"Un jour ils sont là. Un jour, sans aucun souci de l'heure.
On ne sait pas d'où ils viennent, ni pourquoi ni comment ils sont entrés. Ils entrent toujours ainsi, à l'improviste et par effraction. Et cela sans faire de bruit, sans dégâts apparents. Ils ont une stupéfiante discrétion de passe-muraille.
Ils :
les personnages".
C'est par ces mots que commence cet essai de
Sylvie Germain. On pourrait discuter le terme d'essai, mais ce texte est de toute façon difficilement qualifiable. Essai, réflexion poétique, recueil de fragments sur le processus de création avec comme clef de voûte le personnage... ou tout ça à la fois. Ce n'est pas très important.
Ce qui l'est, en revanche, c'est le choc que j'ai reçu en le lisant. Je ne vous mens pas. Je me suis dit des choses comme« cette
Sylvie Germain est une grande... elle a tout compris... », tout capté de ceux qu'elle appelle « les suppliants muets », (comme dans la tragédie grecque, le suppliant est celui qui vient, envoie des signes. le personnage aussi. Il ne dit rien. Se manifeste en silence ), « dormeurs clandestins » qui sommeillent dans nos têtes, émergent de nos songes pour réclamer de vivre par l'écriture...
« [Le personnage] veut naître au langage, s'y déployer, y respirer. S'y exprimer» écrit
Sylvie Germain. C'est vrai et c'est magnifique.
J'écris. Modestement mais j'écris. Et je trouve passionnant de créer un personnage, de le sentir monter en soi tout doucement, silhouette floue qui devient corps... Il est d'abord de dos,« avance masqué », plein de promesse et du bonheur d'écrire à venir... mais ce n'est pas si simple. ça fait souvent mal. Celui qui écrit est maso, on le sait bien. Il recommencera malgré la douleur.
Le personnage est le meilleur ami de l'écrivain mais aussi son pire ennemi.
il se dérobe, s'échappe, et s'il consent à se laisser saisir, c'est pour obliger l'écrivain à se remettre en question. Eh non, il ne sera pas celui qu'il aurait dû être. Tout le contraire peut-être. Il bouscule nos certitudes et notre façon d'écrire. La création d'un personnage est fluctuante, incertaine.
Elle est magique.
Elle dit tout cela,
Sylvie Germain, dans une langue d'une grande beauté. Elle dit tout de la joie d'écrire et de la souffrance de la plume tarie, de l'amour et de la colère qu'on peut ressentir envers ce « fort rebelle » qui nous intime l'ordre de fouiller en nous, en profondeur, pour le faire naître. le personnage nous force à nous découvrir. Ecrivons et voyons ce qui se passe... Pour lui et pour nous.

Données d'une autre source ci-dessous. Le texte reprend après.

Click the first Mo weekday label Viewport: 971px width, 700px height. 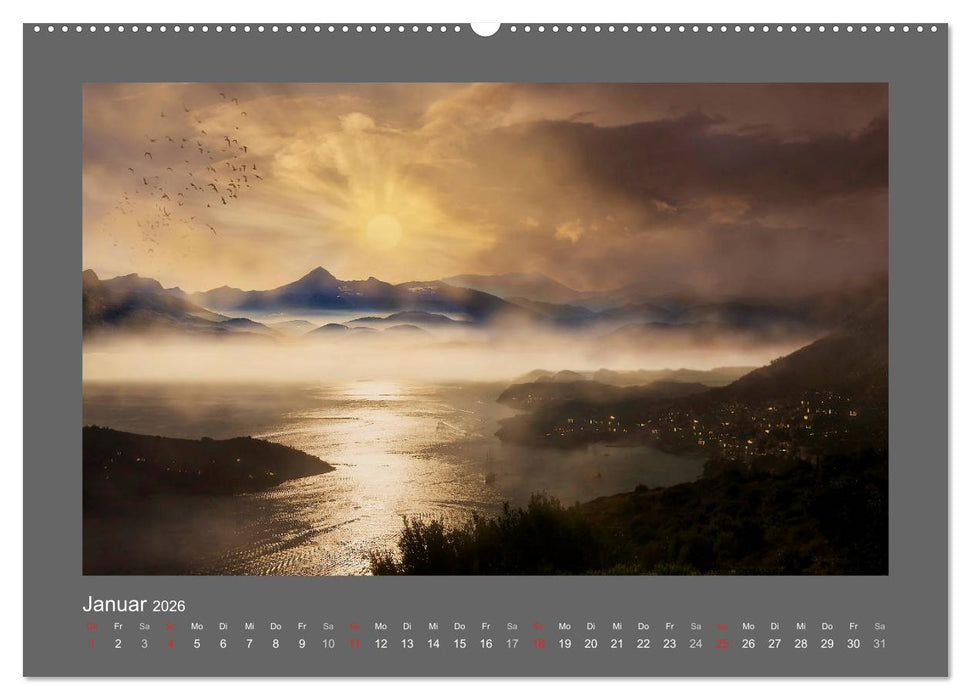pos(196,627)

Je trouve ça palpitant. Une expérience à nulle autre pareille.
Il faut lire ce merveilleux petit ouvrage, exigeant parfois, mais indispensable pour toute personne aimant l'écriture, ou simplement intéressé par le travail de création. Cerise sur le gâteau,
Sylvie Germain illustre et conclut son propos par deux très belles nouvelles.
Vraiment un régal.
"Il y a de la douceur dans la visite impromptue d'un personnage - celle de la possibilité d'une histoire à découvrir, d'une surprise, donc.
Il a y éveil de la curiosité, relance du désir de se colleter avec son propre imaginaire, avec sa langue. Il y a de la jubilation dans la perspective de partir, ou de repartir à l'aventure dans les géographies aussi vastes qu'accidentées du langage. Il y a quelque chose de l'émoi et de l'allégresse au tout début d'une rencontre amoureuse. On ne sait pas où l'on va, mais on a une folle envie d'y foncer.

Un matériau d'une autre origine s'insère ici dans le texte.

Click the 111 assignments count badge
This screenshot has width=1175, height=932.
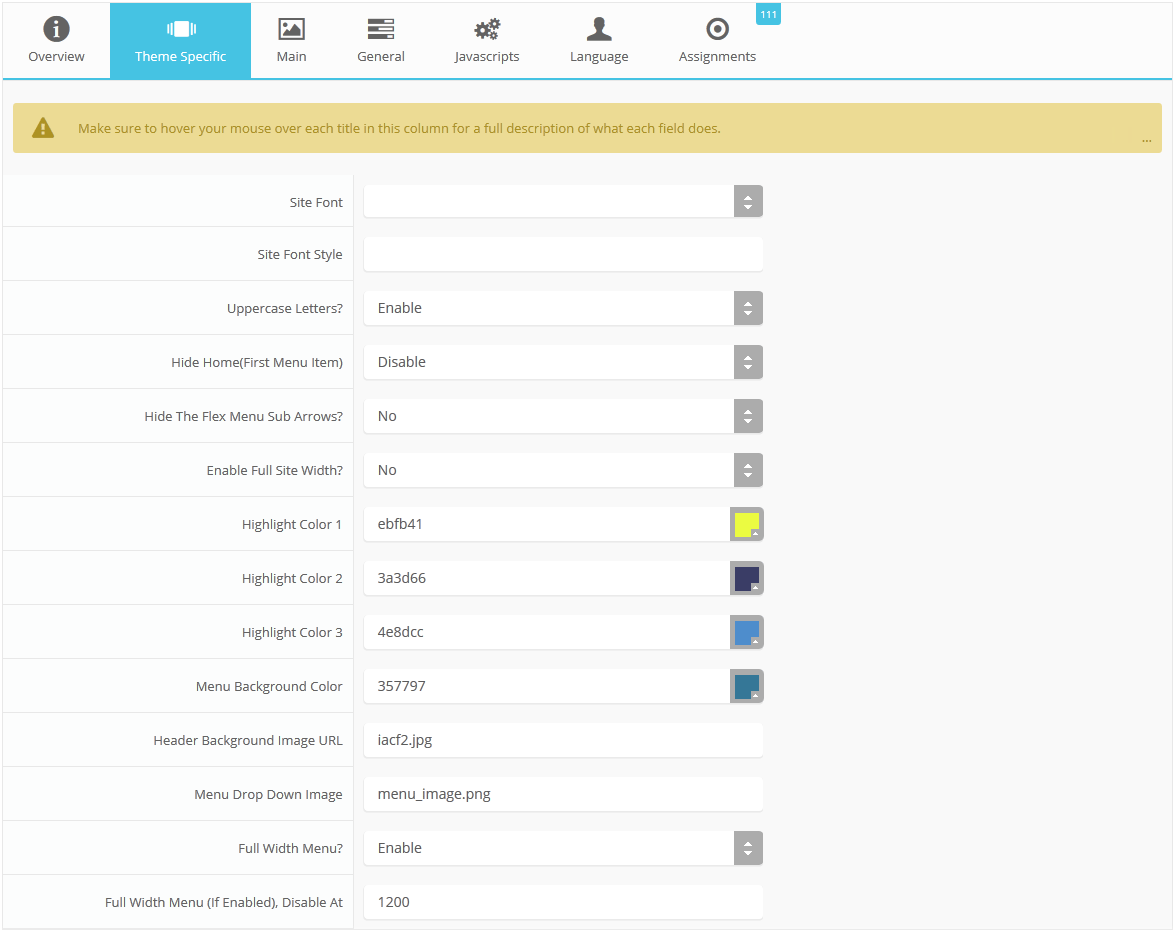768,13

Il y a une obscure volupté dans ce jeu de séduction. le personnage ne s'offre t-il pas en nourriture? Tiens, mange !"Mange mon image, croque la promesse littéraire que je suis, déguste les mots exquis dont je suis imprégné, savoure le sens dont je suis chargé..." semble traîtreusement suggérer le personnage.
Et puis, c'est aussi un formidable soulagement (...) On entrevoit quelques beaux jours d'encre devant soi. Alors on avale avec avidité le personnage qui s'avance masqué en promesse de jouissance d'écriture."